Plastic or Pine? The Eco-Christmas Tree Debate

The following post is from Katie of Kitchen Stewardship:

Artificial vs Real Christmas Trees

source: Kitchen Stewardship

When I bought my first Christmas tree in college, it was a darling 4-footer purchased at the gas station across from my apartment building. That meant it had a very low carbon footprint and little environmental impact on my end since I didn’t have to drive to get it, although I didn’t calculate that at the time.

I was just happy it was only twenty bucks, and I set about my pine-scented Christmas decorating with my other low-budget purchases – a plastic tree stand and a few strands of lights that I was sure would nostalgically transport me right back to childhood.

The impact I remember quite clearly was the sound of a 4-foot Christmas tree being thrown in disgust at the door of my apartment; this after an hour of wrestling the darling tree in the hallway, attempting to get it to remain vertical (actually, standing up at all, even crooked would have been an improvement).

The tree ended up leaning against the wall in the corner of the living room with lights winding back and forth across the front instead of wrapping around, because I couldn’t reach the back anymore (and didn’t have enough lights anyway).

My husband’s favorite Christmas tree memories all involve him working with his dad to sort artificial Christmas tree branches and put together the tree. He continued that tradition as soon as possible with our oldest son and then subsequent other children, and it’s become a gleeful experience every December.

Our living room plays host to piles of brown, red, and black-marked branches, signifying the various levels going up the metal “trunk” of the hand-me-down tree we’ve had since we got married.

Now that I’ve done some research on the environmental impact of artificial Christmas trees, I’ll have the joy of imagining clouds of lead-tainted dust settling over my home and poisoning my children.

What lovely holiday imagery, right?

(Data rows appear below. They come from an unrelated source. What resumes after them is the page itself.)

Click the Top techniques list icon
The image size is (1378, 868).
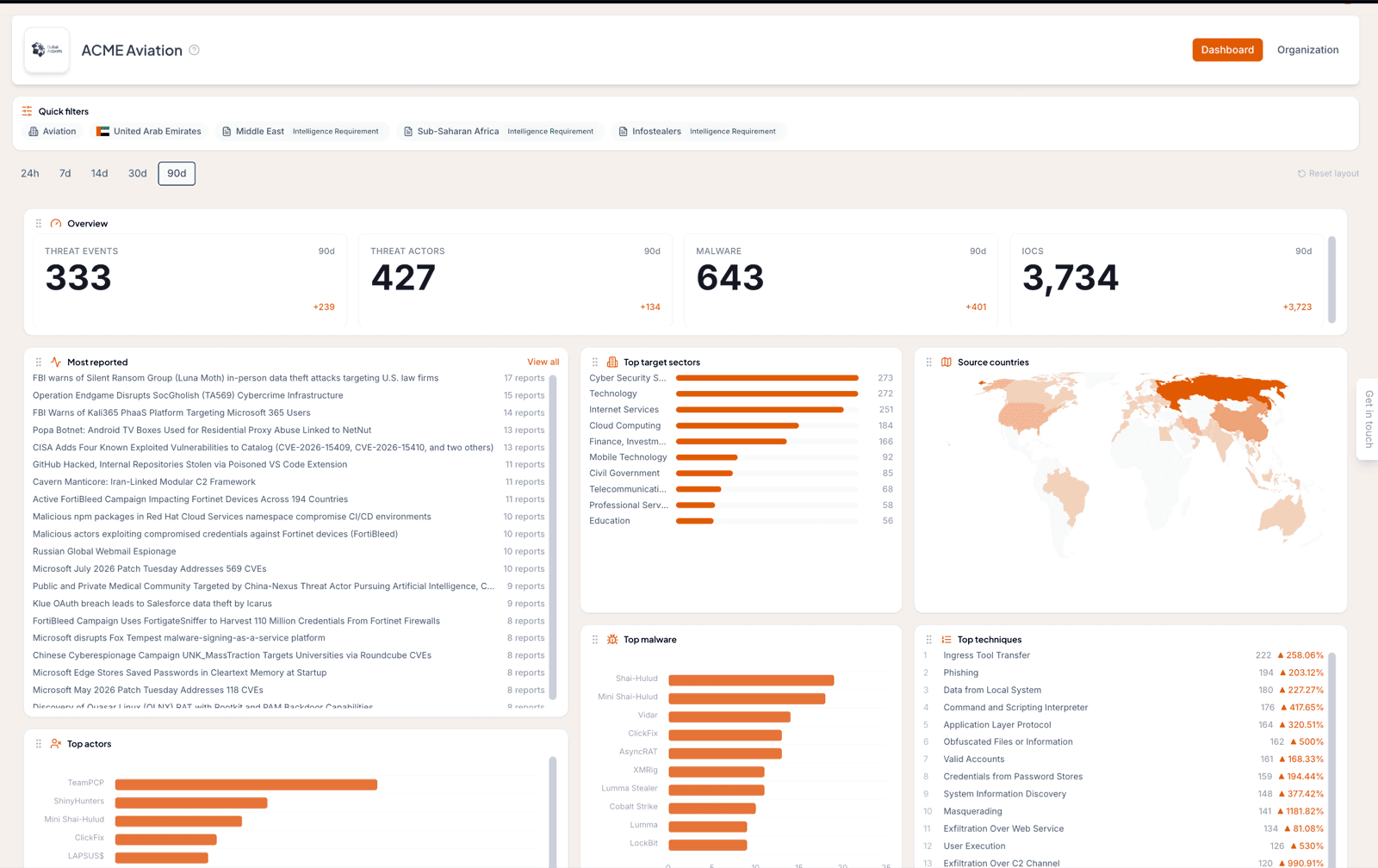pyautogui.click(x=947, y=640)
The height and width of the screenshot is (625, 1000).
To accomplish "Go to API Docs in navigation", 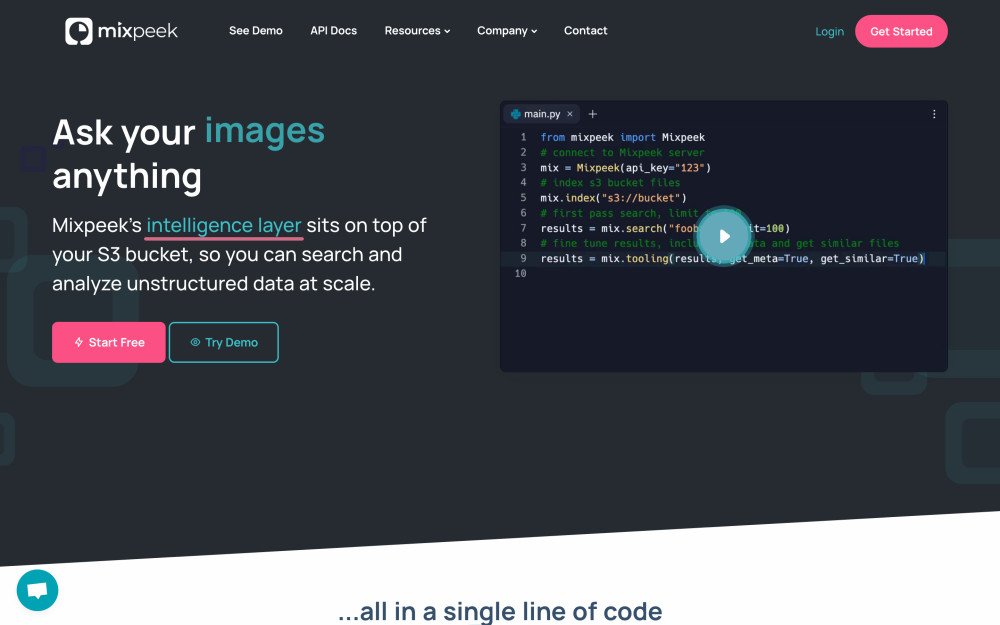I will pos(333,31).
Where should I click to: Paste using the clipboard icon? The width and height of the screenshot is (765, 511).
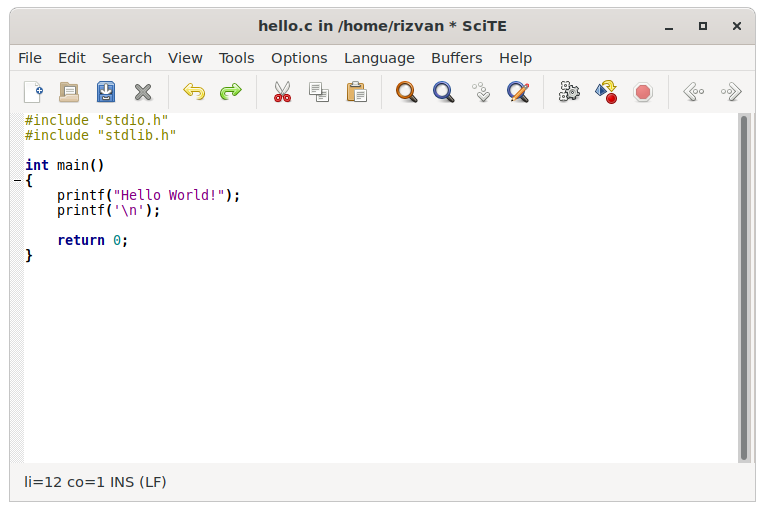pyautogui.click(x=356, y=92)
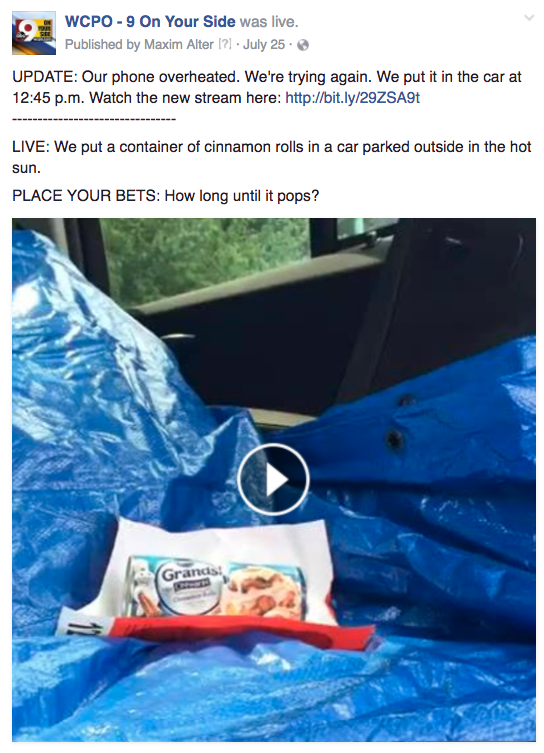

I say both scenes are worthy of the Griswold’s, sans the squirrel and the RV.

source: Kitchen Stewardship

You may have already guessed on which side of the real vs. fake tree debate I place all my cards, and that my husband is on the other side of the table.

If I can prove to him that the real thing is more eco-friendly, maybe I’ll have a fighting chance of getting a real tree again (I won’t tell him how hard it is to get the darn thing into the tree stand, although he may remember that embarrassing story…).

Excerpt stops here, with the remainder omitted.